Text passage -
============================================================

Anti-Places
Spaces
Infrastructures
Concepts
Strategies
Oli Singh is a Masters student on the program Literature and Culture in Social Change at TU
Dresden. He studied for a Bachelors in German, French, and Dutch at the University of Sheffield in England and subsequently spent four years living with his husband in Meanjin/Brisbane, Australia. They now live together in Leipzig.

Standing Rock Sioux scholar Vine Deloria Jr. suggests that the standard Western view of history as temporal is fundamentally opposed to North American Indigenous modes of thinking. North American Indigenous thought, as he claims through his lifelong research into pan-North American Indigenous philosophies, is very often founded in a spatial mode of history. Temporal thinking produces an understanding of history in which place is unimportant; merely a backdrop for actors, ideas, and moments to play out in an unbroken chronology of events. Spatial thinking, however, puts the particular locality of place at the heart of history, emphasising experiential knowledges of the world in the immediacy of local relationality. Indigenous Americans, for Deloria, naturally look about them in order to understand their place in history (and in the world), not into an abstracted past or future.1
In the Western temporal mode, the euro-colonial concept of Manifest Destiny offers us a clear example of temporal thought: A place (like North America) acts as nothing more than the stage upon which an idea or an event (like European supremacy and colonialism) can spread onwards in an abstracted timeline. Temporal and spatial modes of understanding history produce, in this way, perceptibly different relationships to land: Either as tool and stage for the universal or as relation and cradle for the particular.

============================================================

Collected material -
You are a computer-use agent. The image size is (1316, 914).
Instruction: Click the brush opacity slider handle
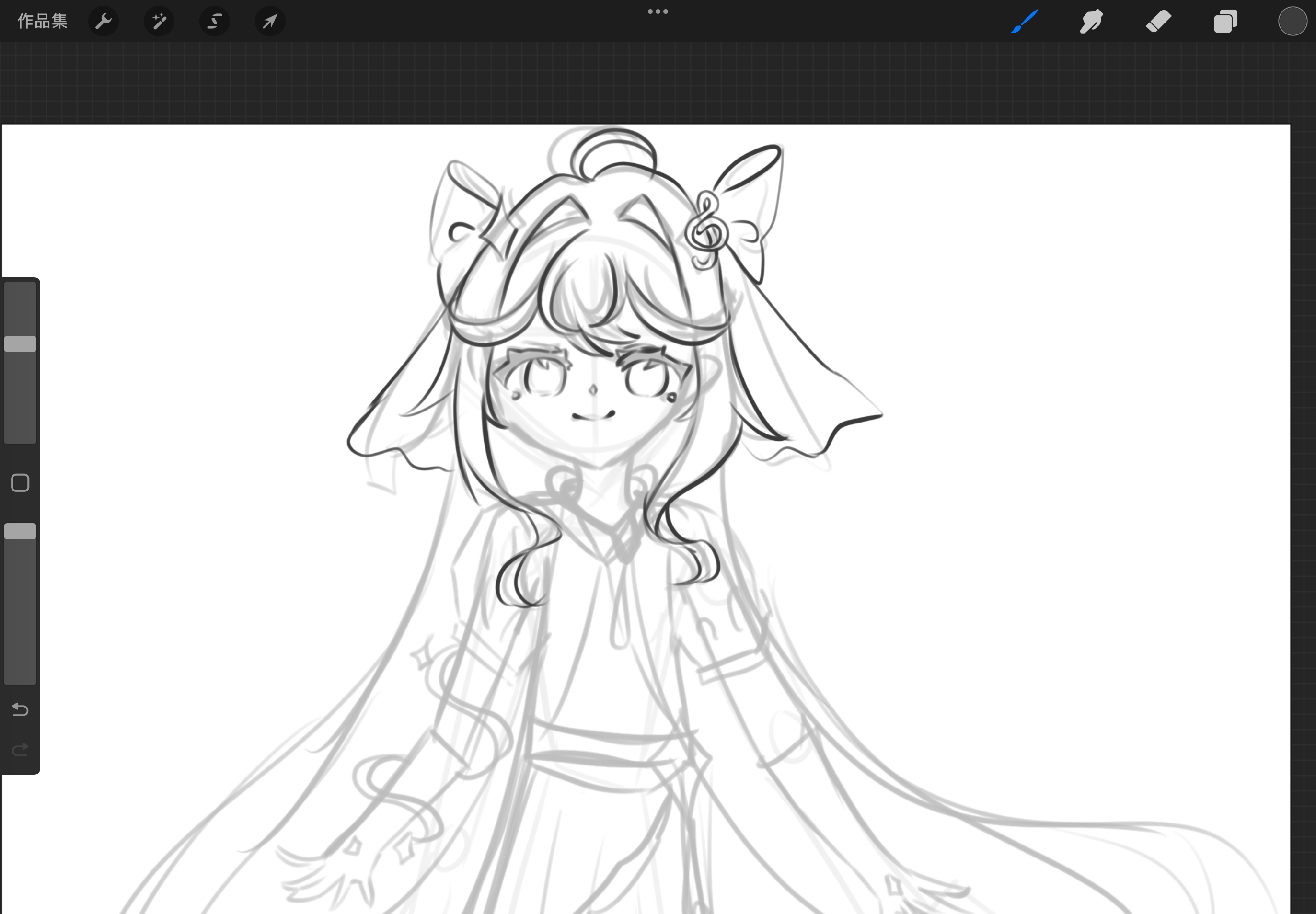20,531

============================================================

Prompt -
According to the text on temporal and spatial modes of history, which euro-colonial concept gives a clear example of temporal thought?

Written solution -
Manifest Destiny